Leila Jafarzadeh¹Ali Smaani¹Jean-Sébastien Delisle^1,2*

• ¹Hopital Maisonneuve-Rosemont Centre de Recherche, Montreal, Canada
• ²Universite de Montreal, Montreal, Canada

Adoptive T cell transfer has emerged as a pillar of modern cancer immunotherapy. Propelled by viral and non-viral-based technologies, such as CRISPR-Cas9, genetic engineering offers novel opportunities for both emerging cellular therapies and the improvement of more established approaches such as chimeric antigen receptor (CAR) modified T cells. First-generation genetically modified T-cell therapeutics remain limited by the intrinsic constraints imposed by T-cell biology, such as T-cell exhaustion, poor trafficking into hostile tumor beds, toxicity, and challenges associated with tumor antigenic escape.

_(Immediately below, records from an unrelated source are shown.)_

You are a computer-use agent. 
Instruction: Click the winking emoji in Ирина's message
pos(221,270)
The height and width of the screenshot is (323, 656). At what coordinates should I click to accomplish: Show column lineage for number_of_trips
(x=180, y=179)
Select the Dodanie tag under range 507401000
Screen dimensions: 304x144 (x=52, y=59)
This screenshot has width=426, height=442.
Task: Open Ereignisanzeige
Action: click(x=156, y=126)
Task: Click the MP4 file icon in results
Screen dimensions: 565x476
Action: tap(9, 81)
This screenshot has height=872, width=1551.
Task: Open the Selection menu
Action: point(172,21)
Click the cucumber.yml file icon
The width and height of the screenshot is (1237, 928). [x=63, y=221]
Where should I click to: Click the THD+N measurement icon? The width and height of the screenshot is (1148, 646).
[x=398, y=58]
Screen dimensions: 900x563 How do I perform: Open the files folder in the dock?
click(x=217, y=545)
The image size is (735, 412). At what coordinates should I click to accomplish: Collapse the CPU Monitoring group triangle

Several of such limitations can be addressed by further engineering, expanding significantly the potential of cell therapy. This review focuses on the promise of using currently available cellular engineering technologies to genetically engineer single T cells at multiple different loci and/or confer several novel functions to circumvent the shortcomings of adoptive immunotherapy to treat cancer. Various methodologies and rationales for the design of these advanced engineered cellular products are described, along with emerging clinical data supporting the use of multiplex-engineered T cells. The limitations of advanced cell engineering and the remaining gaps that need to be filled to optimize the efficacy of adoptive T-cell immunotherapies are also discussed.